Strategies for Mitigating Sexual Desire Discrepancy in Relationships: A Mixed-Methods Approach

The purpose of the present mixed-methods study was to identify strategies individuals in long-term relationships use during times of desire discrepancy and whether their use influence sexual and relationship satisfaction. A thematic content analysis was used to analyze data from 229 individuals and produced 18 strategies, divided into five groups. The results showed that partnered strategies (communication, engaging in activity with a partner, having sex anyway) were associated with higher levels of sexual and relationship satisfaction compared to individual strategies (disengagement, engaging in activity alone). Finding strategies helpful was also associated with higher levels of sexual and relationship satisfaction.

The Brief Partner Behavioral Control Scale (B-PBCS): Development and Validation

Despite the large growth on close relationships literature, partner behavioral control has been rarely the primary focus of research. The present study aims to develop and validate a 9-item Brief Partner Behavioral Control Scale (B-PBCS). The psychometric properties of the B-PBCS were examined in a sample of emerging adults who are currently being in a premarital romantic relationship. Results demonstrated that the B-PBCS has a two-factor solution, acceptable measurement invariance, reliability, and predictive validity. In conclusion, the B-PBCS offers a valid and brief measure for assessing partner behavioral control.

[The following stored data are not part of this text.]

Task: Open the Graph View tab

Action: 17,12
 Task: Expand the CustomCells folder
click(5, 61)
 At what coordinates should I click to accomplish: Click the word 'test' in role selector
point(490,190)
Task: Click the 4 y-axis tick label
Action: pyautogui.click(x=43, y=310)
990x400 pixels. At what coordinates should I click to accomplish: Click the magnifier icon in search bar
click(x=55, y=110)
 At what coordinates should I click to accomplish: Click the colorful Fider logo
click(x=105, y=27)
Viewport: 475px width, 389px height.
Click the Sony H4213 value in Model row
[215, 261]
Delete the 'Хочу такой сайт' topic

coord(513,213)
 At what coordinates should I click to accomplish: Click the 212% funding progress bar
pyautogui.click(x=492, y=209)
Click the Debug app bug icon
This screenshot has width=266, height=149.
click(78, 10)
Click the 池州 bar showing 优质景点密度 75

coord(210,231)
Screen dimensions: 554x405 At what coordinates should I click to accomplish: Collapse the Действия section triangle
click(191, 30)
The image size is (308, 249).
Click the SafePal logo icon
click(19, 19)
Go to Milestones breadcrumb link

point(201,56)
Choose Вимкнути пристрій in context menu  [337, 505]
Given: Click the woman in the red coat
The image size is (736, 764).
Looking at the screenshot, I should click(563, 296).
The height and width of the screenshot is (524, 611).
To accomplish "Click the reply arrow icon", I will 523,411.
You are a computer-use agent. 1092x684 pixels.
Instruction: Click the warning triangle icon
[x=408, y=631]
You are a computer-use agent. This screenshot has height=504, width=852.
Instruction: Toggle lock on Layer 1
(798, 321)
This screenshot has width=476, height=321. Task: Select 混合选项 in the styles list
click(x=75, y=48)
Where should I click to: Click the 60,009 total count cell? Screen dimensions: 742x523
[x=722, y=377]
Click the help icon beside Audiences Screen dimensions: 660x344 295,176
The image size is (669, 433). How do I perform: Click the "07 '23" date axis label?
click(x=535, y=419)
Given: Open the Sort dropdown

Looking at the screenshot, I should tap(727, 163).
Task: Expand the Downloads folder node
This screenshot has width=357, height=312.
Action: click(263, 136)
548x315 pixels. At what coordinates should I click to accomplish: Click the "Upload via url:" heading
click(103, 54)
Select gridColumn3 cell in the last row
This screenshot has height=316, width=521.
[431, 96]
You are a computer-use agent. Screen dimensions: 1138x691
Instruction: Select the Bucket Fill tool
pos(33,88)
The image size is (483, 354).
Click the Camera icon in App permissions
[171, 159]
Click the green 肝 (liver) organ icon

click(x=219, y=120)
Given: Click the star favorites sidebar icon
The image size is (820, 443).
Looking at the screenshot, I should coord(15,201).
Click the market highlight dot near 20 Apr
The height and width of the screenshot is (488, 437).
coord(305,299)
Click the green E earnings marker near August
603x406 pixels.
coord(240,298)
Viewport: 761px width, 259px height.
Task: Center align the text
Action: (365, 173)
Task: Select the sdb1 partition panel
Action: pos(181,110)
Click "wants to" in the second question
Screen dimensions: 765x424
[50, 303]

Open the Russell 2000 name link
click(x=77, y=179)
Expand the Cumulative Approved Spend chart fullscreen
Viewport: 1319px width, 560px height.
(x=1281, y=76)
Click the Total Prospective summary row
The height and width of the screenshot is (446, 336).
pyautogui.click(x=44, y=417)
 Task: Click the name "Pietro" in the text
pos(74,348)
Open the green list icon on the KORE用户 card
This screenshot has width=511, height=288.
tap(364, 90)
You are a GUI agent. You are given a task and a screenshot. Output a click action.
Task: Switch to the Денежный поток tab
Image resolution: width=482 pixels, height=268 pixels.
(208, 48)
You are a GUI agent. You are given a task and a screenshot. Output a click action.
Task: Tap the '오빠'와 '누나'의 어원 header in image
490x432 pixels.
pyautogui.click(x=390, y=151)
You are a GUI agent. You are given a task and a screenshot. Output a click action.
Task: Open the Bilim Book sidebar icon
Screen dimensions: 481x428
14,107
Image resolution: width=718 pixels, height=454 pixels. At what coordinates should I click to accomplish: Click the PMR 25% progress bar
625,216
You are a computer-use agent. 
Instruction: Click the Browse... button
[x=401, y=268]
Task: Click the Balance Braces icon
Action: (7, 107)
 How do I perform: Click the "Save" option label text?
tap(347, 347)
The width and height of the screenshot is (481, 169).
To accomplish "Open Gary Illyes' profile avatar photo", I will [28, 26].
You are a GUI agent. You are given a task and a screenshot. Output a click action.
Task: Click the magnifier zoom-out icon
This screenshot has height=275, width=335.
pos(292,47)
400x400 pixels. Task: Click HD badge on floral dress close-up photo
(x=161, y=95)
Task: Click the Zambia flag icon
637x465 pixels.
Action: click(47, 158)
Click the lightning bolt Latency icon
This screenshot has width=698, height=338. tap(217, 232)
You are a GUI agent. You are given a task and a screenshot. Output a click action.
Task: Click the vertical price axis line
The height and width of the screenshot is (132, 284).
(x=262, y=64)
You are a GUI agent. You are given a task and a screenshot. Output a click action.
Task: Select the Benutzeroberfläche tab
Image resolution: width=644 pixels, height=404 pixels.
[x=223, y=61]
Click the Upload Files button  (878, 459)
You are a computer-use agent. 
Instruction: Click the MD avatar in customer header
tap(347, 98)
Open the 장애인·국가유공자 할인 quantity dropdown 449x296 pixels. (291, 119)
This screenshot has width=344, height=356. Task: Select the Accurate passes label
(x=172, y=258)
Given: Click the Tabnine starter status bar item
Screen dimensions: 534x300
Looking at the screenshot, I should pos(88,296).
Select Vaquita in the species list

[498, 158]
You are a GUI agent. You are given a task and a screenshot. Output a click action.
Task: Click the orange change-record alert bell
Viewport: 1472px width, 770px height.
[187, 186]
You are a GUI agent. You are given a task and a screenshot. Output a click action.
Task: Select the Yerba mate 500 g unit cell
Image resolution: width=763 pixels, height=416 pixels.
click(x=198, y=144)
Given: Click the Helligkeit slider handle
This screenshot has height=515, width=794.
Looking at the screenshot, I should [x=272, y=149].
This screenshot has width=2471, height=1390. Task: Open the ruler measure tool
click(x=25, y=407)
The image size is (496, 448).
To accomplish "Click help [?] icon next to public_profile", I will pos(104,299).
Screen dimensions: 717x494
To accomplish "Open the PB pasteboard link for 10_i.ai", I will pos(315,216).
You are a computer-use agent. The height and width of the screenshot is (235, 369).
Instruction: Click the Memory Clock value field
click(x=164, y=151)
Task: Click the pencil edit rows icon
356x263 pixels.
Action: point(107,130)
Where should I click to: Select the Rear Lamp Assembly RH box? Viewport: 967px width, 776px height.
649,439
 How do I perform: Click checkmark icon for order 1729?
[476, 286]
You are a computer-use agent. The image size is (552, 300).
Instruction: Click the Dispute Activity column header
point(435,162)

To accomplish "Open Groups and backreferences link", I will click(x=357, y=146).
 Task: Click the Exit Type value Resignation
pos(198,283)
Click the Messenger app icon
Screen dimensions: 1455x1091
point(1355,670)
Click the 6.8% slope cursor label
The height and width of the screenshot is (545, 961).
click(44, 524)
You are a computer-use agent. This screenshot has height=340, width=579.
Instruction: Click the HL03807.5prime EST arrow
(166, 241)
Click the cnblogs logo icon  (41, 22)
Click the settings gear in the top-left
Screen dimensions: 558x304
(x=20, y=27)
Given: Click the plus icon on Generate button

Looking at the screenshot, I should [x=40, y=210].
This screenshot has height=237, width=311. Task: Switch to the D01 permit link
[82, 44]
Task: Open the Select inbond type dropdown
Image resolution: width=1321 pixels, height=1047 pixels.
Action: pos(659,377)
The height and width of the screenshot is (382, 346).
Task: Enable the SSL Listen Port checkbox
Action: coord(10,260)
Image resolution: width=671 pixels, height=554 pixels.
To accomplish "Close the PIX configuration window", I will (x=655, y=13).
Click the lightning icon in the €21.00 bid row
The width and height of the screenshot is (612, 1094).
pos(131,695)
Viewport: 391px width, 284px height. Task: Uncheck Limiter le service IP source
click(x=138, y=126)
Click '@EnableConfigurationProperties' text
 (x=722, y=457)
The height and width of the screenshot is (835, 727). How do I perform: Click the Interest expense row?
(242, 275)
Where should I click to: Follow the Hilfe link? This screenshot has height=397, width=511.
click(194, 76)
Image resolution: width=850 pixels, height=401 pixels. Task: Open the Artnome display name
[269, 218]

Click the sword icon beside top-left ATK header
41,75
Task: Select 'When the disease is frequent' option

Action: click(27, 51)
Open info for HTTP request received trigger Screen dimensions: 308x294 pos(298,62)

The Role of Emotions During Couple Conflicts in Belgium and Japan

In two studies, we explored cultural variation in emotions during couple conflict. In Study 1, 127 couples from Belgium and Japan engaged in conflict interactions in the lab. In line with our predictions, we found that a more positively skewed affect ratio and the experience of anger are common and functional in Belgian couples. In contrast, a more balanced affect ratio and empathy characterized Japanese conflict interactions. In Study 2, 40 Belgian and Japanese discussed their cultural perceptions of couple conflict in focus groups. Analyses revealed cultural differences in how emotions during conflict are expected to be managed.

On the Practical Significance of Circumplexity: Interpersonal Traits as Predictors of Accommodation

In the present study (n = 103), when we measured nurturance and dominance as reflected in scores on eight lower-order traits (via the Interpersonal Adjective Scales-Revised [Wiggins, Trapnell, & Phillips, 1988]), we found the beta weight from nurturance to accommodation exceeded +.45 (although the beta weight from dominance to accommodation was nearly zero). Compared to previous research that essentially measured the positive ends of the nurturance and dominance axes (e.g., via the Bem Sex Role Inventory [Bem, 1974]; as utilized by Rusbult et al., 1991), we were able to boost practical significance for nurturance (but not dominance) in predicting accommodation.